Bundanya terus dipanggil di sela tangisnya. Artha tentu tak bisa diam saja saat sang adik meringkuk dengan punggung yang bergetar. Lantas dia bergerak mendekat, sebelum sedetik kemudian berhenti saat Rayden bersuara, “Kakak cantik.”
Dengan cepat Artha beralih menatap Dion dan kedua orang tuanya secara bergantian. Artha sudah menduga bahwa hal ini akan berdampak buruk bagi kesehatan Rayden. Namun mengetahui bahwa sindrom sang adik kembali kambuh, tetap membuatnya terkejut. Padahal dia sudah berharap Rayden bisa mengontrol emosinya.

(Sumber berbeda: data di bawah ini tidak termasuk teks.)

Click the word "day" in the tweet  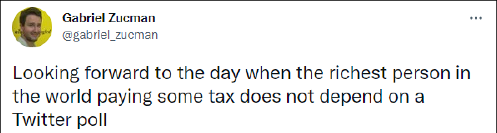click(x=225, y=74)
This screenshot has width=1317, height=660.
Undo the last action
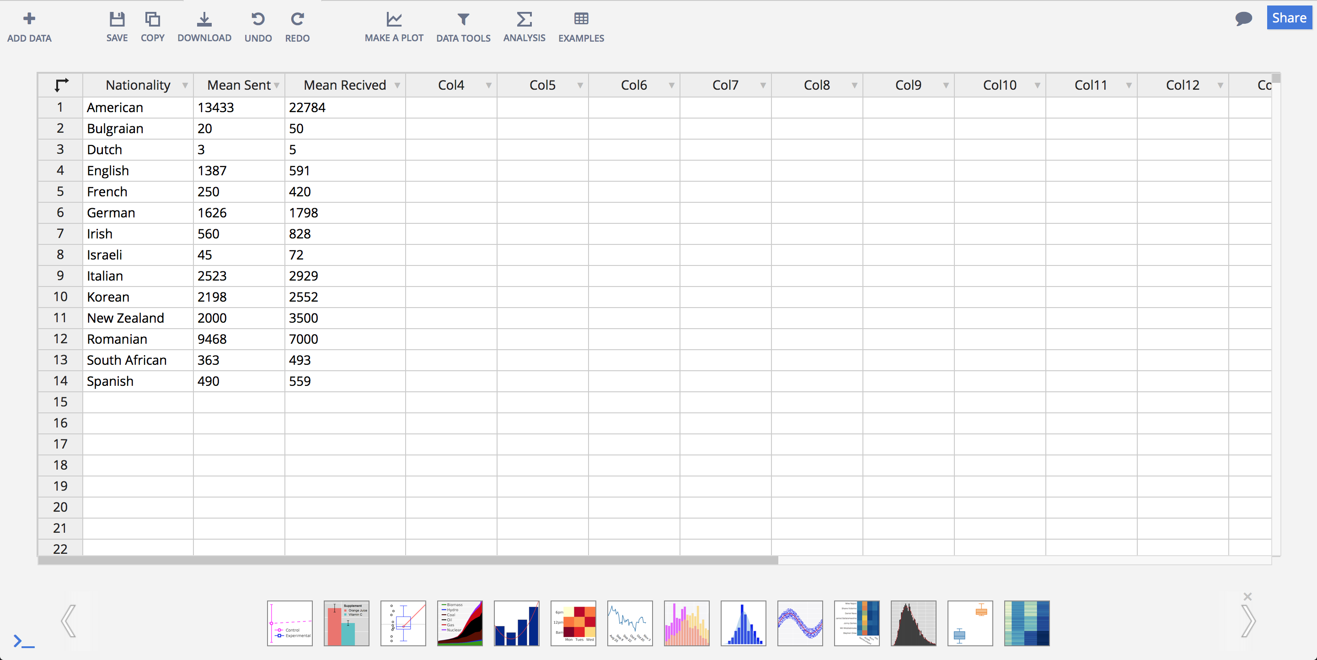[x=258, y=19]
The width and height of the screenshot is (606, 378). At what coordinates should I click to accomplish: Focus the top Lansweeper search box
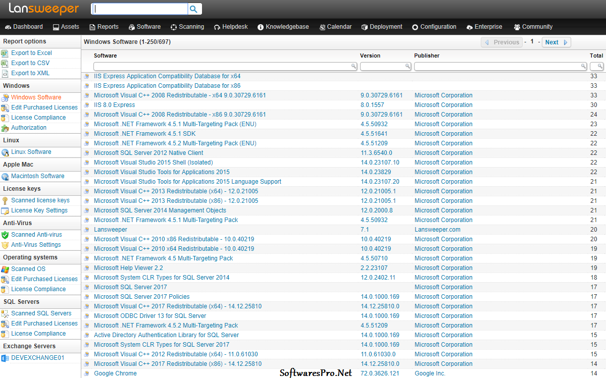(x=139, y=9)
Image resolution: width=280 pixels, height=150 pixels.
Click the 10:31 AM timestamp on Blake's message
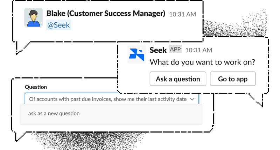point(182,15)
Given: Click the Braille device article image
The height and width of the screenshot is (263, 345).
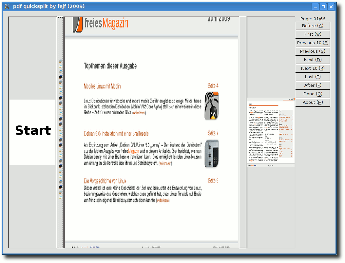Looking at the screenshot, I should pyautogui.click(x=212, y=154).
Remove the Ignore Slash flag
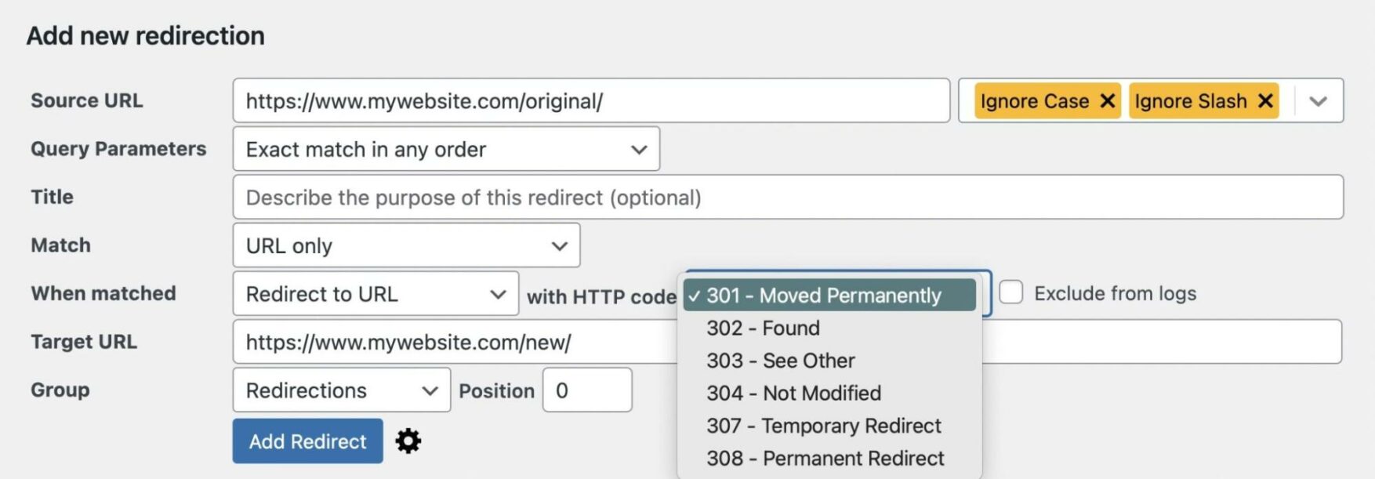 pos(1264,100)
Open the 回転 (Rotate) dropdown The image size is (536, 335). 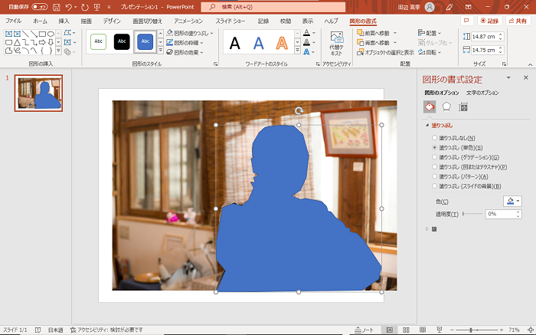[431, 53]
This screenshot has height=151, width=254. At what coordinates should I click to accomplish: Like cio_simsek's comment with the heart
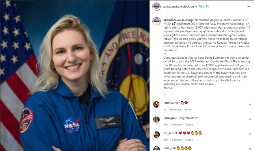[250, 134]
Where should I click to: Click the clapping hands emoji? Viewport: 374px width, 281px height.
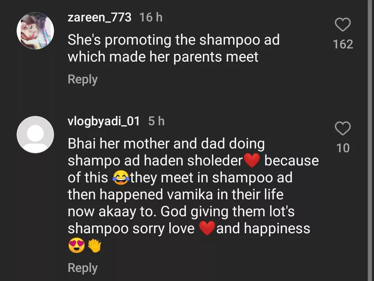95,245
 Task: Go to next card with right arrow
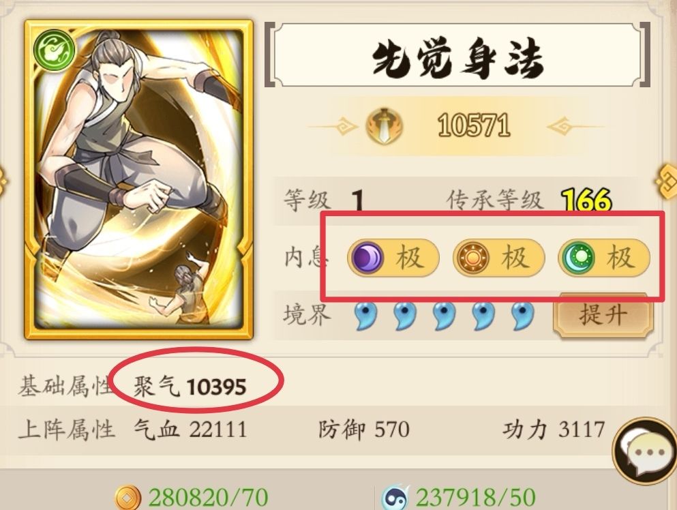667,181
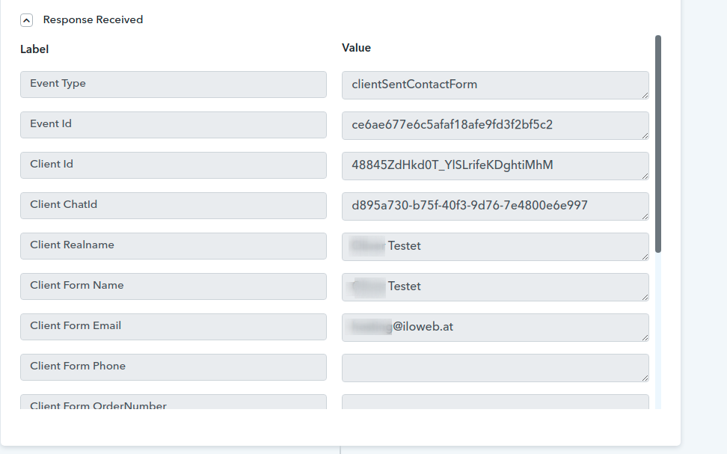
Task: Select the Client Realname value box
Action: (495, 246)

Pemuda itu kembali melanjutkan langkahnya. Bersimpuh di hadapan Aden yang masih menangis. “Aden,” Yang dipanggil langsung mendongak dengan mata boba yang memerah.
“Kak Atha…”
“Aden mau kakak cantik. Semua orang jaat, Aden ndda suka!” Anak itu mengadu. Praktis membuat Artha sedikit terkekeh. Sudah lama sekali dia tak melihat adiknya bertingkah seperti anak kecil. Aden masih sangat manis di matanya.
Artha beralih menatap Dion, “Tolong bawa Naura ke sini.” Meski suaranya terdengar dingin dia bersungguh-sungguh meminta tolong dengan tulus.
Maka detik itu juga Dion beranjak pergi dari kediaman Ardan. Dia akan membawa Naura bagaimanapun caranya. Dion hanya ingin melakukan yang terbaik untuk Rayden, meski perbuatannya kini tak dapat menebus semua kesalahannya.